偽装告白から始まる悪徳外交官の溺愛



 東京の片隅で、朱鳥は夏の日差しに灼かれた熱いベンチに座った。買ったばかりの缶コーヒーを開け、ぐびっと飲む。冷たさに喉が潤う。

 日曜日、街を行き交う人々の顔は太陽以上に明るい。友達と、恋人と、家族と。笑いあいながら歩く人たち。対する自分は。
ため息をついて、コーヒーを飲む。
 買い物に来たものの、まったく気分転換にはならない。素敵な服にもかわいい小物にもときめかない。

 陰鬱に昨日を思い出す。
 ごめん。凛子とつきあうことになったからさ。
 三か月の付き合いで、彼氏の川俣航平(かわまたこうへい)にふられた。彼からの告白だったのに。

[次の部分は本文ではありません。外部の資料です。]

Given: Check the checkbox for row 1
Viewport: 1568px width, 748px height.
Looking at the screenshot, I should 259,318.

 帆見(ほみ)アマンダ凛子(りんこ)は二カ月前に入社した事務員だ。母親がラテンアメリカの出身で、目鼻立ちのくっきりした美人だ。朱鳥と同じ二十八歳、航平の一つ下だ。背が高く、長い髪は濃茶でつややかにカールしている。さばさばしていて男性ウケがいい。彼ももれなく彼女の魅力に負けたのだ。

 朱鳥も航平も弱小出版社に勤めるライターだ。
 彼の仕事をたくさん手伝って来た。自分の仕事をさしおいて代筆したこともあった。ありがとう、とそのたびに笑顔を向けてくれたのに。

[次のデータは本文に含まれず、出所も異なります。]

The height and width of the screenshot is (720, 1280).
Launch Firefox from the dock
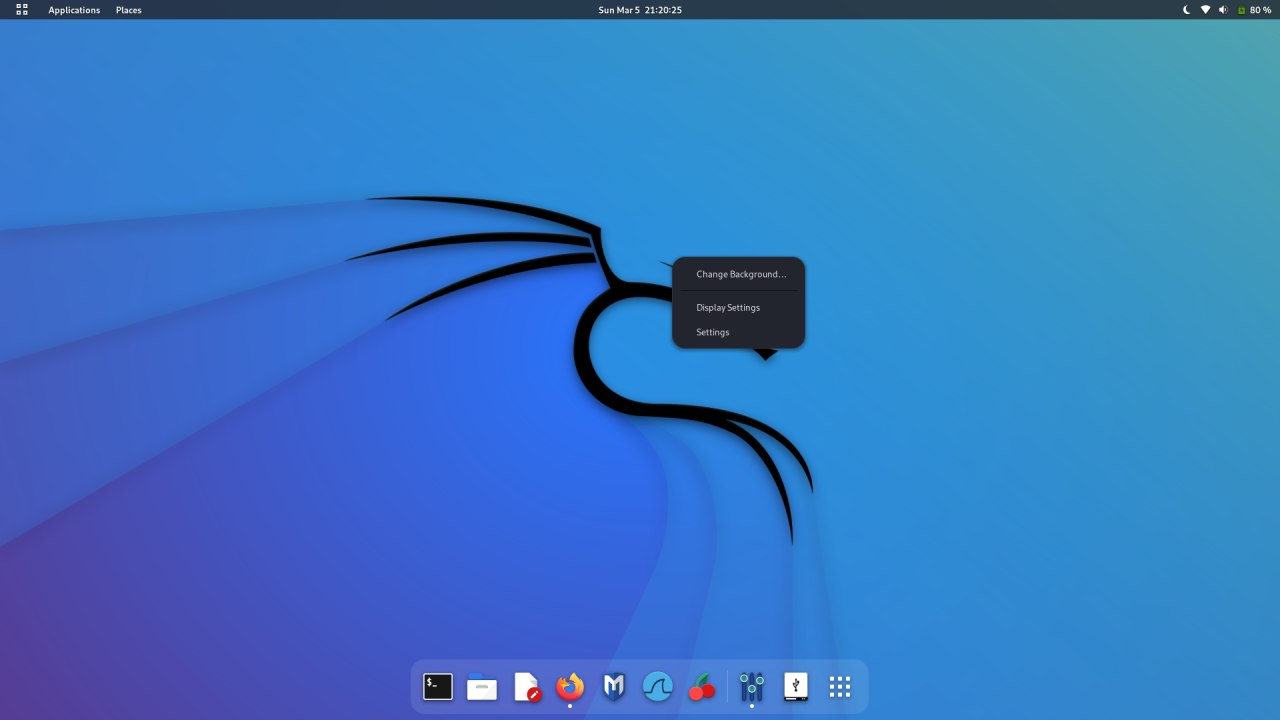(x=570, y=687)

 考えてみればいつもお礼だけで、朱鳥の仕事を手伝ってくれたことはなかった。
 自分は本当に愛されていたのだろうか。

 その上さらに、と思い出す。
 上司である薮内勝則(やぶうちかつのり)に雷を落とされた。

「ほのぼの動物ニュースなんざいらねーんだよ! 女優の不倫とか、まともなもん書け!」
 朱鳥は一年契約で来月が更新だ。有用だと思われたくて動物ネタを提案したが、逆効果だった。

 この出版社は電子書籍で女性向けの下世話な週刊誌を作っている。
 仕事とわりきって芸能人の不倫や熱愛、乱行を書いてきた。だが、朱鳥が書きたいものではない。よその後追いで書くそれは、素人が作るまとめサイトとなにが変わるのだろうか。